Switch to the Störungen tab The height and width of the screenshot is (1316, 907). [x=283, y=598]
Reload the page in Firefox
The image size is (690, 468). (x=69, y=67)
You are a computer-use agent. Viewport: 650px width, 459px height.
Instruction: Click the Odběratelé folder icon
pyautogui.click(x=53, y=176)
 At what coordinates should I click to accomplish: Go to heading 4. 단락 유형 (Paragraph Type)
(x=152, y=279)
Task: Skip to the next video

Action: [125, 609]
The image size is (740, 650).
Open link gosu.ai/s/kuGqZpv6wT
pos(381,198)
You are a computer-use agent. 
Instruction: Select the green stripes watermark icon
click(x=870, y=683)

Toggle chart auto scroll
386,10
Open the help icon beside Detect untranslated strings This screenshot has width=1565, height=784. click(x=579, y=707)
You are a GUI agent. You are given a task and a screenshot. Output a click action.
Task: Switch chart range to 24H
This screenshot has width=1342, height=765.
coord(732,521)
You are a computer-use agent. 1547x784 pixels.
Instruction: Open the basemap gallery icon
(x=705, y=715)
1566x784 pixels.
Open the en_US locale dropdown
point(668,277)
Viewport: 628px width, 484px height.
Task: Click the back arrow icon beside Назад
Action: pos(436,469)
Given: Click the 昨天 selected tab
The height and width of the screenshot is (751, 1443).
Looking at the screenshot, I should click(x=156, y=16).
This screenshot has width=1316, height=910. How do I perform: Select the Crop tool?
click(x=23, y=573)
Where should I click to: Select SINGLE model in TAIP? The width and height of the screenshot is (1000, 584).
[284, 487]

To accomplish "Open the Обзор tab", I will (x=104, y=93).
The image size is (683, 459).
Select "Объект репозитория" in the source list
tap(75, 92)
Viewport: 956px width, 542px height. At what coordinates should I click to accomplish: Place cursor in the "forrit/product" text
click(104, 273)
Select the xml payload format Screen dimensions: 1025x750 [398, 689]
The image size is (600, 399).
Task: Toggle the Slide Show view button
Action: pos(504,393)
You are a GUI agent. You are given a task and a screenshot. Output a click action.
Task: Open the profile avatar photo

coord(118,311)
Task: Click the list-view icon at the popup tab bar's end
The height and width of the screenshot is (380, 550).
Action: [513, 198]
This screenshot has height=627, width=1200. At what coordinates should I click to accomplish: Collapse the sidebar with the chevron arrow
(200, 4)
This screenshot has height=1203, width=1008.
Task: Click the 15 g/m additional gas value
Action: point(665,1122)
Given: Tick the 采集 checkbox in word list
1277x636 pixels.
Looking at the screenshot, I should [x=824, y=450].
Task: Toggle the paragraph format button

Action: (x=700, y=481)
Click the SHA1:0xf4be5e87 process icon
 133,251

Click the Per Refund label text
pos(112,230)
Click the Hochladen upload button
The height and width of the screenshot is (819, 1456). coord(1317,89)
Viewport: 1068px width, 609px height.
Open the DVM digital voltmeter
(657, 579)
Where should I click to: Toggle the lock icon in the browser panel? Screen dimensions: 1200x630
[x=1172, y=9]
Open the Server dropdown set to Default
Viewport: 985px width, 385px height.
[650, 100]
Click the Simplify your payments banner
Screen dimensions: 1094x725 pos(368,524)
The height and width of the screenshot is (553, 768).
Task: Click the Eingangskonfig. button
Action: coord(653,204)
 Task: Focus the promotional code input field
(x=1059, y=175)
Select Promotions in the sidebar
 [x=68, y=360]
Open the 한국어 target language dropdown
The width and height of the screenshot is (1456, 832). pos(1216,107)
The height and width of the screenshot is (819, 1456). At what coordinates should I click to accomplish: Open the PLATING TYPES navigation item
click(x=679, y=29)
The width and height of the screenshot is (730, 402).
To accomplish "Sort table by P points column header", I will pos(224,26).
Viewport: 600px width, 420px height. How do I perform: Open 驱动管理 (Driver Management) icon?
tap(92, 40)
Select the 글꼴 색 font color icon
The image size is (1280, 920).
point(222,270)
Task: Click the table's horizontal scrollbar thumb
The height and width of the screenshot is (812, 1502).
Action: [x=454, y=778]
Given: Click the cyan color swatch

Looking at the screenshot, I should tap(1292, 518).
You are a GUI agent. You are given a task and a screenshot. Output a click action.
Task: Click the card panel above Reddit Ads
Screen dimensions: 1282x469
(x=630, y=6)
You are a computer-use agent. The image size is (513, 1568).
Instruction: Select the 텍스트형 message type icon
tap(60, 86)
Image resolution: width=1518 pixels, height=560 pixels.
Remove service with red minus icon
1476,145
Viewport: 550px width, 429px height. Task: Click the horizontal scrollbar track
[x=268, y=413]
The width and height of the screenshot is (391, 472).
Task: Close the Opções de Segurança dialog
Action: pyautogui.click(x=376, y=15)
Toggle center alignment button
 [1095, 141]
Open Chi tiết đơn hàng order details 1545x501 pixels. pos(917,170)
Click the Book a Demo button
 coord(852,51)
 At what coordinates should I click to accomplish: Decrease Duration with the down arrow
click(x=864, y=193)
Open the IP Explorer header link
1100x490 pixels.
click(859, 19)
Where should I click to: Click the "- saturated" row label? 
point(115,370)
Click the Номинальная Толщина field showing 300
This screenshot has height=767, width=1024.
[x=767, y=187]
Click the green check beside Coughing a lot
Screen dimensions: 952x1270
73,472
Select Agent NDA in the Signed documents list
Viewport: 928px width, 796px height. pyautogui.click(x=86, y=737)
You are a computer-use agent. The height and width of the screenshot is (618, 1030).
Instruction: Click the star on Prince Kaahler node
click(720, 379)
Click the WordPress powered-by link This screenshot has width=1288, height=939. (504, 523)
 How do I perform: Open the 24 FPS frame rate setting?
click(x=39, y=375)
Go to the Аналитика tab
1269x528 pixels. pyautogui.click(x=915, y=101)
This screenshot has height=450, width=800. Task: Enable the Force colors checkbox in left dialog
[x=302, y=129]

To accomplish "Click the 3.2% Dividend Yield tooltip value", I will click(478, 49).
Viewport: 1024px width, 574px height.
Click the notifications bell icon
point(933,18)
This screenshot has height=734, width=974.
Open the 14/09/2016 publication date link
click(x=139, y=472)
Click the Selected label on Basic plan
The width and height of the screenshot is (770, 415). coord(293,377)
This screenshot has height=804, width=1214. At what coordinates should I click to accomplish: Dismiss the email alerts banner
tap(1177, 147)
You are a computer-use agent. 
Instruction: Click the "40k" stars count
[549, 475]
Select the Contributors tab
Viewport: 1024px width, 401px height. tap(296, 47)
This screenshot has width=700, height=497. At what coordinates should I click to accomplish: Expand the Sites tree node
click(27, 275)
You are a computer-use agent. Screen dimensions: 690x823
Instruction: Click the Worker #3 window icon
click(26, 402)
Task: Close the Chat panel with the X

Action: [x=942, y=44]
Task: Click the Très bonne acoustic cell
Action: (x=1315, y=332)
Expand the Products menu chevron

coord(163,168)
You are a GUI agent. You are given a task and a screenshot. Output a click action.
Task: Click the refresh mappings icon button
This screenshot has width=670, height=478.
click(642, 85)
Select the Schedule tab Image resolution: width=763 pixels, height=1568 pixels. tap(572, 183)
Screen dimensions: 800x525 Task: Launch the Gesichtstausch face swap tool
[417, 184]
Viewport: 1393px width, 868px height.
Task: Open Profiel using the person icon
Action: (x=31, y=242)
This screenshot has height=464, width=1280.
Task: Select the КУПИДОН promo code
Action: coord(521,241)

+++

-- Exercise prompt --
Copy out the records again, replacing every "Instruction" with "Command" and leaving everything else unchanged.

-- Answer below --
Switch to the Störungen tab The height and width of the screenshot is (1316, 907). [x=283, y=598]
Reload the page in Firefox
The image size is (690, 468). (x=69, y=67)
You are a computer-use agent. Viewport: 650px width, 459px height.
Command: Click the Odběratelé folder icon
pyautogui.click(x=53, y=176)
 At what coordinates should I click to accomplish: Go to heading 4. 단락 유형 (Paragraph Type)
(x=152, y=279)
Task: Skip to the next video

Action: [125, 609]
The image size is (740, 650).
Open link gosu.ai/s/kuGqZpv6wT
pos(381,198)
You are a computer-use agent. 
Command: Select the green stripes watermark icon
click(x=870, y=683)

Toggle chart auto scroll
386,10
Open the help icon beside Detect untranslated strings This screenshot has width=1565, height=784. click(x=579, y=707)
You are a GUI agent. You are given a task and a screenshot. Output a click action.
Task: Switch chart range to 24H
This screenshot has width=1342, height=765.
coord(732,521)
You are a computer-use agent. 1547x784 pixels.
Command: Open the basemap gallery icon
(x=705, y=715)
1566x784 pixels.
Open the en_US locale dropdown
point(668,277)
Viewport: 628px width, 484px height.
Task: Click the back arrow icon beside Назад
Action: pos(436,469)
Given: Click the 昨天 selected tab
The height and width of the screenshot is (751, 1443).
Looking at the screenshot, I should click(x=156, y=16).
This screenshot has width=1316, height=910. How do I perform: Select the Crop tool?
click(x=23, y=573)
Where should I click to: Select SINGLE model in TAIP? The width and height of the screenshot is (1000, 584).
[284, 487]

To accomplish "Open the Обзор tab", I will (x=104, y=93).
The image size is (683, 459).
Select "Объект репозитория" in the source list
tap(75, 92)
Viewport: 956px width, 542px height. At what coordinates should I click to accomplish: Place cursor in the "forrit/product" text
click(104, 273)
Select the xml payload format Screen dimensions: 1025x750 [398, 689]
The image size is (600, 399).
Task: Toggle the Slide Show view button
Action: pos(504,393)
You are a GUI agent. You are given a task and a screenshot. Output a click action.
Task: Open the profile avatar photo

coord(118,311)
Task: Click the list-view icon at the popup tab bar's end
The height and width of the screenshot is (380, 550).
Action: [513, 198]
This screenshot has height=627, width=1200. At what coordinates should I click to accomplish: Collapse the sidebar with the chevron arrow
(200, 4)
This screenshot has height=1203, width=1008.
Task: Click the 15 g/m additional gas value
Action: point(665,1122)
Given: Tick the 采集 checkbox in word list
1277x636 pixels.
Looking at the screenshot, I should [x=824, y=450].
Task: Toggle the paragraph format button

Action: (x=700, y=481)
Click the SHA1:0xf4be5e87 process icon
 133,251

Click the Per Refund label text
pos(112,230)
Click the Hochladen upload button
The height and width of the screenshot is (819, 1456). coord(1317,89)
Viewport: 1068px width, 609px height.
Open the DVM digital voltmeter
(657, 579)
Where should I click to: Toggle the lock icon in the browser panel? Screen dimensions: 1200x630
[x=1172, y=9]
Open the Server dropdown set to Default
Viewport: 985px width, 385px height.
[650, 100]
Click the Simplify your payments banner
Screen dimensions: 1094x725 pos(368,524)
The height and width of the screenshot is (553, 768).
Task: Click the Eingangskonfig. button
Action: coord(653,204)
 Task: Focus the promotional code input field
(x=1059, y=175)
Select Promotions in the sidebar
 [x=68, y=360]
Open the 한국어 target language dropdown
The width and height of the screenshot is (1456, 832). pos(1216,107)
The height and width of the screenshot is (819, 1456). At what coordinates should I click to accomplish: Open the PLATING TYPES navigation item
click(x=679, y=29)
The width and height of the screenshot is (730, 402).
To accomplish "Sort table by P points column header", I will pos(224,26).
Viewport: 600px width, 420px height. How do I perform: Open 驱动管理 (Driver Management) icon?
tap(92, 40)
Select the 글꼴 색 font color icon
The image size is (1280, 920).
point(222,270)
Task: Click the table's horizontal scrollbar thumb
The height and width of the screenshot is (812, 1502).
Action: [x=454, y=778]
Given: Click the cyan color swatch

Looking at the screenshot, I should tap(1292, 518).
You are a GUI agent. You are given a task and a screenshot. Output a click action.
Task: Click the card panel above Reddit Ads
Screen dimensions: 1282x469
(x=630, y=6)
You are a computer-use agent. The image size is (513, 1568).
Command: Select the 텍스트형 message type icon
tap(60, 86)
Image resolution: width=1518 pixels, height=560 pixels.
Remove service with red minus icon
1476,145
Viewport: 550px width, 429px height. Task: Click the horizontal scrollbar track
[x=268, y=413]
The width and height of the screenshot is (391, 472).
Task: Close the Opções de Segurança dialog
Action: pyautogui.click(x=376, y=15)
Toggle center alignment button
 [1095, 141]
Open Chi tiết đơn hàng order details 1545x501 pixels. pos(917,170)
Click the Book a Demo button
 coord(852,51)
 At what coordinates should I click to accomplish: Decrease Duration with the down arrow
click(x=864, y=193)
Open the IP Explorer header link
1100x490 pixels.
click(859, 19)
Where should I click to: Click the "- saturated" row label? 
point(115,370)
Click the Номинальная Толщина field showing 300
This screenshot has height=767, width=1024.
[x=767, y=187]
Click the green check beside Coughing a lot
Screen dimensions: 952x1270
73,472
Select Agent NDA in the Signed documents list
Viewport: 928px width, 796px height. pyautogui.click(x=86, y=737)
You are a computer-use agent. The height and width of the screenshot is (618, 1030).
Command: Click the star on Prince Kaahler node
click(720, 379)
Click the WordPress powered-by link This screenshot has width=1288, height=939. (504, 523)
 How do I perform: Open the 24 FPS frame rate setting?
click(x=39, y=375)
Go to the Аналитика tab
1269x528 pixels. pyautogui.click(x=915, y=101)
This screenshot has height=450, width=800. Task: Enable the Force colors checkbox in left dialog
[x=302, y=129]

To accomplish "Click the 3.2% Dividend Yield tooltip value", I will click(478, 49).
Viewport: 1024px width, 574px height.
Click the notifications bell icon
point(933,18)
This screenshot has height=734, width=974.
Open the 14/09/2016 publication date link
click(x=139, y=472)
Click the Selected label on Basic plan
The width and height of the screenshot is (770, 415). coord(293,377)
This screenshot has height=804, width=1214. At what coordinates should I click to accomplish: Dismiss the email alerts banner
tap(1177, 147)
You are a computer-use agent. 
Command: Click the "40k" stars count
[549, 475]
Select the Contributors tab
Viewport: 1024px width, 401px height. tap(296, 47)
This screenshot has width=700, height=497. At what coordinates should I click to accomplish: Expand the Sites tree node
click(27, 275)
You are a computer-use agent. Screen dimensions: 690x823
Command: Click the Worker #3 window icon
click(26, 402)
Task: Close the Chat panel with the X

Action: [x=942, y=44]
Task: Click the Très bonne acoustic cell
Action: (x=1315, y=332)
Expand the Products menu chevron

coord(163,168)
You are a GUI agent. You are given a task and a screenshot. Output a click action.
Task: Click the refresh mappings icon button
This screenshot has width=670, height=478.
click(642, 85)
Select the Schedule tab Image resolution: width=763 pixels, height=1568 pixels. tap(572, 183)
Screen dimensions: 800x525 Task: Launch the Gesichtstausch face swap tool
[417, 184]
Viewport: 1393px width, 868px height.
Task: Open Profiel using the person icon
Action: (x=31, y=242)
This screenshot has height=464, width=1280.
Task: Select the КУПИДОН promo code
Action: coord(521,241)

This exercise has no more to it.